It’s A Hip-“Hopera”
by Paul Bass | May 30, 2008 7:51 AM | Permalink | Comments (1)
Don’t call Aaron Jafferis’s collaboration with ECA students a “hip-hop musical.” It has strings.
Jafferis (pictured) is a homegrown playwright known for gritty, musical works about life in New Haven — gang life, drugs, violence, and hope.
He incorporates music into his plays, such as last year’s Kingdom with Fair Haven’s Bregamos community theater troupe. He called that one a “musical.”
Friday and Saturday, his arts high school alma mater — Educational Center for the Arts — is staging his latest work, Weird Sisters. This play, too, deals with drugs and gangs and other harsh realities of life in New Haven for young people. This, too, has music.
But this one isn’t a hip-hop “musical.” It’s a hip-hop “opera.”
The show opened Thursday night at the Little Theater on Lincoln Street. It continues Friday and Saturday night. Both shows start at 7; tickets cost $12.
Jafferis, who’s 32, admits he made a subjective “semantic” decision with his “opera.”
No one sings “operatically” in Italian in Weird Sisters. The balance between spoken word and song is about the same as in Kingdom. To Jafferis, his newest play an “opera” because of the strings and orchestral arrangements (“Hip hop has been sampling in classical and operatic music forever”) as well as the grand, melodramatic sweep of the story.
“The story is a very big story,” he said outside the Little Theater oduring the final rehearsal Thursday afternoon., “in which the little dramas of people’s lives are exploded and magnified.” Like in an opera.
The dramas include teen pregnancy, heroin-abusing parents, homelessness, and HIV. Jafferis drew the stories from the life experiences of female friends in New Haven; he used Macbeth as a touching-off point, with an updated set of witches. Click here to read the scene-by-scene outline.
“‘Hip-hop opera’ sounds a little more serious,” Jafferis said. “‘Musical’ sounds more froopy, like comedy.”
There’s some, though not much, precedent for Jafferis’s semantic leap. MTV staged a hip-hop adaptation of Carmen. “It is absolutely awful,” Jafferis opined. “It’s soap opera. It doesn’t feel real at all.”
Jafferis aims for the real above all else in his plays, including Weird Sisters, which again finds him working through, in fiction, the “crazy, traumatic experiences of my friends” he knew from growing up in the city.
In the program notes, Jafferis describes how he developed the play along with the students in ECA’s theater department.

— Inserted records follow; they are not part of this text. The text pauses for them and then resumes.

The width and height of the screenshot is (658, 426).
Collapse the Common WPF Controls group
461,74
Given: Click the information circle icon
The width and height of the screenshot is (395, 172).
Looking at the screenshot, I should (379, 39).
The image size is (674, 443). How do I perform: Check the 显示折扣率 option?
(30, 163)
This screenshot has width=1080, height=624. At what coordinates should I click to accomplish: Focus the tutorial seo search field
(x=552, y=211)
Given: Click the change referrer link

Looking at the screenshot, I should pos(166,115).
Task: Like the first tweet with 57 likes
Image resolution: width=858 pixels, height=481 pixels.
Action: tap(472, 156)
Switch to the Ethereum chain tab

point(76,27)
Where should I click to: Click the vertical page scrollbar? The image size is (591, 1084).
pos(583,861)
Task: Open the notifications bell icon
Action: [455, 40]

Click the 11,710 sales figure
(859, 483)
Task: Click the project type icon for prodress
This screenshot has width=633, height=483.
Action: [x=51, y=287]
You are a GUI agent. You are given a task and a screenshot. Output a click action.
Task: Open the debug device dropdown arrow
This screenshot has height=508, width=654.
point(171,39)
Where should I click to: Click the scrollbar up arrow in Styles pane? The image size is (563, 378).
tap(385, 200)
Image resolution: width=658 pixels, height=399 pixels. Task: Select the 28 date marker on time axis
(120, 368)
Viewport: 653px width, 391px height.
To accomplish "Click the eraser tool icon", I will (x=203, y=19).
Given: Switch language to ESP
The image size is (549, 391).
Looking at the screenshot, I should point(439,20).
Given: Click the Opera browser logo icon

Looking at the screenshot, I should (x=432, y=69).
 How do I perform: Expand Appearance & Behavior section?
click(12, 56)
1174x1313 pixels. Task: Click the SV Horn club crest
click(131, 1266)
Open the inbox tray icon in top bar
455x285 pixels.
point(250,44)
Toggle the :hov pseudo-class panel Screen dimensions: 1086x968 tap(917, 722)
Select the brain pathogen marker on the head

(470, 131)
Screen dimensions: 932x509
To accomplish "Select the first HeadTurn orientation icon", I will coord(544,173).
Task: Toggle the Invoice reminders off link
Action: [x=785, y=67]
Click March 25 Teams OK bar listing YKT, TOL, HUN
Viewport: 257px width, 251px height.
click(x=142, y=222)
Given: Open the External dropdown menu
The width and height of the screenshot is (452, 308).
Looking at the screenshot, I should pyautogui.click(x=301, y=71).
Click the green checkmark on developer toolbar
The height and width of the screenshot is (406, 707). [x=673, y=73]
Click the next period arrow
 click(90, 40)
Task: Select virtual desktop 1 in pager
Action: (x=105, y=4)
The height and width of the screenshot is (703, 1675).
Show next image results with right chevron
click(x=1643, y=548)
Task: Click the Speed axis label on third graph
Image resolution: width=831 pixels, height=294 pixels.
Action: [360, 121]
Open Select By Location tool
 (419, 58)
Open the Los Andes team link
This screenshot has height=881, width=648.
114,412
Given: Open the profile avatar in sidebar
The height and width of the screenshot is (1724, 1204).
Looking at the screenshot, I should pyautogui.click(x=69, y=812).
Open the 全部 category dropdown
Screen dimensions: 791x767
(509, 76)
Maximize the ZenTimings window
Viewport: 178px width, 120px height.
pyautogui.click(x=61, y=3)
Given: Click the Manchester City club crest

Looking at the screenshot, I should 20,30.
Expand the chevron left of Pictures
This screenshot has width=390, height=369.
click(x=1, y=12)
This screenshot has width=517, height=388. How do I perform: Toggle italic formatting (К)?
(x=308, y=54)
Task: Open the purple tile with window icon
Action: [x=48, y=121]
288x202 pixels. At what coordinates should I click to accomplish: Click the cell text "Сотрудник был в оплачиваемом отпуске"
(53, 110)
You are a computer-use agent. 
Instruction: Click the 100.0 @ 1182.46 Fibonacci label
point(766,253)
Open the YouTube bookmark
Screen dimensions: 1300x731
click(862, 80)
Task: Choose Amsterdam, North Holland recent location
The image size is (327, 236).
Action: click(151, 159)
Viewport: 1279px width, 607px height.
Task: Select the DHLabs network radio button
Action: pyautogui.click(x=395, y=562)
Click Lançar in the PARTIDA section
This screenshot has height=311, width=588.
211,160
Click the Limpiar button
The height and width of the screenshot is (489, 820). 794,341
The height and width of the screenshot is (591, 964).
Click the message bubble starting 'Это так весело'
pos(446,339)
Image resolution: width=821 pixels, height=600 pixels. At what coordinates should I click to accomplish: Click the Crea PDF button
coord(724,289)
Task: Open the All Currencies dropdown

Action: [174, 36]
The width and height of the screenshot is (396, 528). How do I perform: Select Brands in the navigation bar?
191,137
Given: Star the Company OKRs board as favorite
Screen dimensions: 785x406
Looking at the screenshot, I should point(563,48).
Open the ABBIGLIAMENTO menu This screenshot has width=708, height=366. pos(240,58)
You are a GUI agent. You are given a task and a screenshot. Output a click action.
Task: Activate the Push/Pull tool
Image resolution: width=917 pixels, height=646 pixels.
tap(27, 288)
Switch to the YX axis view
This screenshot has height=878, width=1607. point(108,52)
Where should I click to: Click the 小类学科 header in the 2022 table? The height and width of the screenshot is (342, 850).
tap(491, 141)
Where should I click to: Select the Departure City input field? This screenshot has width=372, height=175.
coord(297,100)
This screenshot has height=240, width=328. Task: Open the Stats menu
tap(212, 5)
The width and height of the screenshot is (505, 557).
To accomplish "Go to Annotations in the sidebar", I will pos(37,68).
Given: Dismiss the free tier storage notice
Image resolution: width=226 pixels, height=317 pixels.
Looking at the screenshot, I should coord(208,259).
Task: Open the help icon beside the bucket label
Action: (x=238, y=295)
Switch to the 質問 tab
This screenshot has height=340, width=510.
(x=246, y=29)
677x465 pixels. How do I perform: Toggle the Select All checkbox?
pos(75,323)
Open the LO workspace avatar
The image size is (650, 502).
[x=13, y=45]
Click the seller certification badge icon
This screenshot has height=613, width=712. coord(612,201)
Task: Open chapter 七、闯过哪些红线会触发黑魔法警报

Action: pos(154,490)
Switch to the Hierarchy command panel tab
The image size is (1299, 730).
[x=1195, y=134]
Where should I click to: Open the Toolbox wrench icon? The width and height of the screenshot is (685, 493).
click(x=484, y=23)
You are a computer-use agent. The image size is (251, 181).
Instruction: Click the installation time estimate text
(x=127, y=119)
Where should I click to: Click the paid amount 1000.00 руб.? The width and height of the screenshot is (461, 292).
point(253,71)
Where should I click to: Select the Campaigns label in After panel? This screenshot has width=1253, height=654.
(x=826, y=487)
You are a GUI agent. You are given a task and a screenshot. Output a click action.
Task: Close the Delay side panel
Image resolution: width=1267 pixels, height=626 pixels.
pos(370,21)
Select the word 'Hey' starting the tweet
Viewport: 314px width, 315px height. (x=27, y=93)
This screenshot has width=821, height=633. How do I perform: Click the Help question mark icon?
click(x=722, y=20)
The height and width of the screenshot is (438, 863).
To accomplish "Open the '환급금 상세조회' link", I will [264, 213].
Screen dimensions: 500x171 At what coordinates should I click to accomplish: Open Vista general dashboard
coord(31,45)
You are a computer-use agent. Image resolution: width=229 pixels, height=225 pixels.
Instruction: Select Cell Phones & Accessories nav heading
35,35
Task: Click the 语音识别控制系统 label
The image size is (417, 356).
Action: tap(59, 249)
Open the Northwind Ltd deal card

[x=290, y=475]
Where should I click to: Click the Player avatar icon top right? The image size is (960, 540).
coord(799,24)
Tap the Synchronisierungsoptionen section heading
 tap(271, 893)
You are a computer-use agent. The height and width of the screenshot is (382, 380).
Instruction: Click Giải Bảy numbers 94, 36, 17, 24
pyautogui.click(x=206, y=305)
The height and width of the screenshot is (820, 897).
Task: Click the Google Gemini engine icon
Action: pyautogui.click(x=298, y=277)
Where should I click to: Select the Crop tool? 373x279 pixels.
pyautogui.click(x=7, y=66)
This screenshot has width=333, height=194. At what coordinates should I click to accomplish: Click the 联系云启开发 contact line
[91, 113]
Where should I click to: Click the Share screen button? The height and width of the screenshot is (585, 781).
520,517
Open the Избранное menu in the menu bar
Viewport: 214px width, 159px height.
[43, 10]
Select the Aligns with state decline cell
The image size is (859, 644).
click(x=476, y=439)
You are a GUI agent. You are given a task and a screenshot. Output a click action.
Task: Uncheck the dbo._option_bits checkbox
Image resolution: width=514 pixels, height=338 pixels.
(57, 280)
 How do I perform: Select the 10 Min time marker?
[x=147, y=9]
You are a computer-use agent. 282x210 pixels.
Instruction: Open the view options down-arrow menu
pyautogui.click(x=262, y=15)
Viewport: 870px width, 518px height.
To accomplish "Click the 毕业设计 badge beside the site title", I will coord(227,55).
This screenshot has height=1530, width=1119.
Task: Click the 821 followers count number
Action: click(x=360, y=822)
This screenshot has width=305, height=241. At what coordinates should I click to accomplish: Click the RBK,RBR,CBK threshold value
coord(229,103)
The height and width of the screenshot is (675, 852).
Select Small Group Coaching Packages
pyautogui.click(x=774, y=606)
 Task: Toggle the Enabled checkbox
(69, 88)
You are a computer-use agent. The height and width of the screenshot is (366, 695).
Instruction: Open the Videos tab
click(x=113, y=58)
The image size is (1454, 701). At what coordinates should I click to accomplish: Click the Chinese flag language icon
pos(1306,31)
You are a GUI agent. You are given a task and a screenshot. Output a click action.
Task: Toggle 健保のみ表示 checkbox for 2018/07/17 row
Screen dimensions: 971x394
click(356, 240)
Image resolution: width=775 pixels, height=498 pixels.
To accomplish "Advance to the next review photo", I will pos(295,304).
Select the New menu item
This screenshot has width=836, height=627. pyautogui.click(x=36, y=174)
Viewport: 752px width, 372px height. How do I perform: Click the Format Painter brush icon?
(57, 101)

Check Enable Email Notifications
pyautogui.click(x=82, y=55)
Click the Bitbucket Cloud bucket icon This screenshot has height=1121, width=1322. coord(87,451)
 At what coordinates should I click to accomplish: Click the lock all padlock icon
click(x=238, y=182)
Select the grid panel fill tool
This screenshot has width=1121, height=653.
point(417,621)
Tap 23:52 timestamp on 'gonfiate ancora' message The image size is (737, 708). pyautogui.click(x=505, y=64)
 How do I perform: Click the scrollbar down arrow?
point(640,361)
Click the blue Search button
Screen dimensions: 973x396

“We started with a read-through of draft #5 of the script, followed by a week of hip hop improv workshops, in which we rapped and beatboxed and dared each of us to look and sound more ridiculous than the last. Then the students learned an ever-changing mix of 25 songs and raps by eight different composers and myself, all in various stages of completion.
“With the input of students and teachers, everything from individual songs to the ending of the show were cut and added and combined. The students wrote volumes about the personalities and wants and histories of their characters, all of which were helpful to me — since I am still trying to figure out who these weird people are.”
Weird or not, “opera” or “musical,” Weird Sisters has a story to tell. To a beat. Click on the play arrow for a sample.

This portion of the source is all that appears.